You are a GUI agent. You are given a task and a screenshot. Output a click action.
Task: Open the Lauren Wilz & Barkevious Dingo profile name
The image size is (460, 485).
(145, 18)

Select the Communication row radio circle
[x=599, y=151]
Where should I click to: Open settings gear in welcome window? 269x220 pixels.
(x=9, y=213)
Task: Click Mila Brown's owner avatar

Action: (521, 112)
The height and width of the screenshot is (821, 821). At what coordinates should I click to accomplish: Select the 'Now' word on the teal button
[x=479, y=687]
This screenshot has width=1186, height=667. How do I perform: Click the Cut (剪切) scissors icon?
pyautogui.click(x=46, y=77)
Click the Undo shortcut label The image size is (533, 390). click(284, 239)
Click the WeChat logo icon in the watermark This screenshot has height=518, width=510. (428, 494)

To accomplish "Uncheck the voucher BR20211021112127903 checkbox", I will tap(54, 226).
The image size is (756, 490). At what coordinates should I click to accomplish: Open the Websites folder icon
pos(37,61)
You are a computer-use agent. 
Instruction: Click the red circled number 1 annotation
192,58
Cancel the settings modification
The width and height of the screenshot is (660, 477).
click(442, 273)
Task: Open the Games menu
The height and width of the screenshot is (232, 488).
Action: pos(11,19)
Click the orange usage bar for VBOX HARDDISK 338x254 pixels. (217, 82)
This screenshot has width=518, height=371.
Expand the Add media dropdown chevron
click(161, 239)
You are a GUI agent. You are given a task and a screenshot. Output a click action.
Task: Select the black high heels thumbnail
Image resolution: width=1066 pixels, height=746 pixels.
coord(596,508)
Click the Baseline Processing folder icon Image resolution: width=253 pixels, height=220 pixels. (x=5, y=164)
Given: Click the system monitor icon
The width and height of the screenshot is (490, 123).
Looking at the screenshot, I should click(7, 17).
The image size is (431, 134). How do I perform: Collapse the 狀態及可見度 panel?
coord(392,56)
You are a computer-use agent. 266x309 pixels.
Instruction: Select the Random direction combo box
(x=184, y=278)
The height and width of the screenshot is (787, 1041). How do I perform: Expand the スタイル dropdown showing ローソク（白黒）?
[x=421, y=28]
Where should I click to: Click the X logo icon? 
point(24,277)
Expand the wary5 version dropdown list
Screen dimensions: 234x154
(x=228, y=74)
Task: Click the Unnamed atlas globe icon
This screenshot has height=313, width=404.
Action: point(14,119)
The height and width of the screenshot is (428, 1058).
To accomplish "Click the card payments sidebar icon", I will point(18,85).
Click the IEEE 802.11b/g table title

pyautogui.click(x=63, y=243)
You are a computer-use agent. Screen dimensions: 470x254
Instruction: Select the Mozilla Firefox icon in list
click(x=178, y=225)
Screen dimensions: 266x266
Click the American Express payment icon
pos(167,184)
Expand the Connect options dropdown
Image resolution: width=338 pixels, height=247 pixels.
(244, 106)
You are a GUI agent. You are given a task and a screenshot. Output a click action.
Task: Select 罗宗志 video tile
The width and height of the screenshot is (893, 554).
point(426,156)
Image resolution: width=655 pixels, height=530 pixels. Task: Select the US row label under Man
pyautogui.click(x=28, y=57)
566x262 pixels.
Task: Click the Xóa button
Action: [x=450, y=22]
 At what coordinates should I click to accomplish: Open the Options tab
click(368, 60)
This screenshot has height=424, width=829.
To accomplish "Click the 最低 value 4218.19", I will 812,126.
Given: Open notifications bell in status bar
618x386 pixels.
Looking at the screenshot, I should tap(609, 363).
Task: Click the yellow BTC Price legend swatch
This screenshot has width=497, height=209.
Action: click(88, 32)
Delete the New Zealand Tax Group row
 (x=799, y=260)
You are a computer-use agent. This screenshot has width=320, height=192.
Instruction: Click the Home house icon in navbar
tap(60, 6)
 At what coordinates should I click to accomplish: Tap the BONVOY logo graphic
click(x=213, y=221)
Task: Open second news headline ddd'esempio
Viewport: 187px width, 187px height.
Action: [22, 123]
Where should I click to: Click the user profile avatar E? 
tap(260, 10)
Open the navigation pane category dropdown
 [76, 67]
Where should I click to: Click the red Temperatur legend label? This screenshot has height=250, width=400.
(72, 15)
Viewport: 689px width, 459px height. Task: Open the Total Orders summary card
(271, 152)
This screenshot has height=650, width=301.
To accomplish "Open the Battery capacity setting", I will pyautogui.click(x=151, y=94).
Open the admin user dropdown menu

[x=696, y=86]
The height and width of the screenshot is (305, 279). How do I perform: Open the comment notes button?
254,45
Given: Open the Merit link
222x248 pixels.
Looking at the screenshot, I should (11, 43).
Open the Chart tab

--------------------------------

Work order
Repeat each record above precisely as written.

Answer to the exercise
You are a GUI agent. You are given a task and a screenshot. Output a click action.
Task: Open the Lauren Wilz & Barkevious Dingo profile name
The image size is (460, 485).
(145, 18)

Select the Communication row radio circle
[x=599, y=151]
Where should I click to: Open settings gear in welcome window? 269x220 pixels.
(x=9, y=213)
Task: Click Mila Brown's owner avatar

Action: (521, 112)
The height and width of the screenshot is (821, 821). At what coordinates should I click to accomplish: Select the 'Now' word on the teal button
[x=479, y=687]
This screenshot has width=1186, height=667. How do I perform: Click the Cut (剪切) scissors icon?
pyautogui.click(x=46, y=77)
Click the Undo shortcut label The image size is (533, 390). click(284, 239)
Click the WeChat logo icon in the watermark This screenshot has height=518, width=510. (428, 494)

To accomplish "Uncheck the voucher BR20211021112127903 checkbox", I will tap(54, 226).
The image size is (756, 490). At what coordinates should I click to accomplish: Open the Websites folder icon
pos(37,61)
You are a computer-use agent. 
Instruction: Click the red circled number 1 annotation
192,58
Cancel the settings modification
The width and height of the screenshot is (660, 477).
click(442, 273)
Task: Open the Games menu
The height and width of the screenshot is (232, 488).
Action: pos(11,19)
Click the orange usage bar for VBOX HARDDISK 338x254 pixels. (217, 82)
This screenshot has width=518, height=371.
Expand the Add media dropdown chevron
click(161, 239)
You are a GUI agent. You are given a task and a screenshot. Output a click action.
Task: Select the black high heels thumbnail
Image resolution: width=1066 pixels, height=746 pixels.
coord(596,508)
Click the Baseline Processing folder icon Image resolution: width=253 pixels, height=220 pixels. (x=5, y=164)
Given: Click the system monitor icon
The width and height of the screenshot is (490, 123).
Looking at the screenshot, I should click(7, 17).
The image size is (431, 134). How do I perform: Collapse the 狀態及可見度 panel?
coord(392,56)
You are a computer-use agent. 266x309 pixels.
Instruction: Select the Random direction combo box
(x=184, y=278)
The height and width of the screenshot is (787, 1041). How do I perform: Expand the スタイル dropdown showing ローソク（白黒）?
[x=421, y=28]
Where should I click to: Click the X logo icon? 
point(24,277)
Expand the wary5 version dropdown list
Screen dimensions: 234x154
(x=228, y=74)
Task: Click the Unnamed atlas globe icon
This screenshot has height=313, width=404.
Action: point(14,119)
The height and width of the screenshot is (428, 1058).
To accomplish "Click the card payments sidebar icon", I will point(18,85).
Click the IEEE 802.11b/g table title

pyautogui.click(x=63, y=243)
You are a computer-use agent. Screen dimensions: 470x254
Instruction: Select the Mozilla Firefox icon in list
click(x=178, y=225)
Screen dimensions: 266x266
Click the American Express payment icon
pos(167,184)
Expand the Connect options dropdown
Image resolution: width=338 pixels, height=247 pixels.
(244, 106)
You are a GUI agent. You are given a task and a screenshot. Output a click action.
Task: Select 罗宗志 video tile
The width and height of the screenshot is (893, 554).
point(426,156)
Image resolution: width=655 pixels, height=530 pixels. Task: Select the US row label under Man
pyautogui.click(x=28, y=57)
566x262 pixels.
Task: Click the Xóa button
Action: [x=450, y=22]
 At what coordinates should I click to accomplish: Open the Options tab
click(368, 60)
This screenshot has height=424, width=829.
To accomplish "Click the 最低 value 4218.19", I will 812,126.
Given: Open notifications bell in status bar
618x386 pixels.
Looking at the screenshot, I should tap(609, 363).
Task: Click the yellow BTC Price legend swatch
This screenshot has width=497, height=209.
Action: click(88, 32)
Delete the New Zealand Tax Group row
 (x=799, y=260)
You are a computer-use agent. This screenshot has width=320, height=192.
Instruction: Click the Home house icon in navbar
tap(60, 6)
 At what coordinates should I click to accomplish: Tap the BONVOY logo graphic
click(x=213, y=221)
Task: Open second news headline ddd'esempio
Viewport: 187px width, 187px height.
Action: [22, 123]
Where should I click to: Click the user profile avatar E? 
tap(260, 10)
Open the navigation pane category dropdown
 [76, 67]
Where should I click to: Click the red Temperatur legend label? This screenshot has height=250, width=400.
(72, 15)
Viewport: 689px width, 459px height. Task: Open the Total Orders summary card
(271, 152)
This screenshot has height=650, width=301.
To accomplish "Open the Battery capacity setting", I will pyautogui.click(x=151, y=94).
Open the admin user dropdown menu

[x=696, y=86]
The height and width of the screenshot is (305, 279). How do I perform: Open the comment notes button?
254,45
Given: Open the Merit link
222x248 pixels.
Looking at the screenshot, I should (11, 43).
Open the Chart tab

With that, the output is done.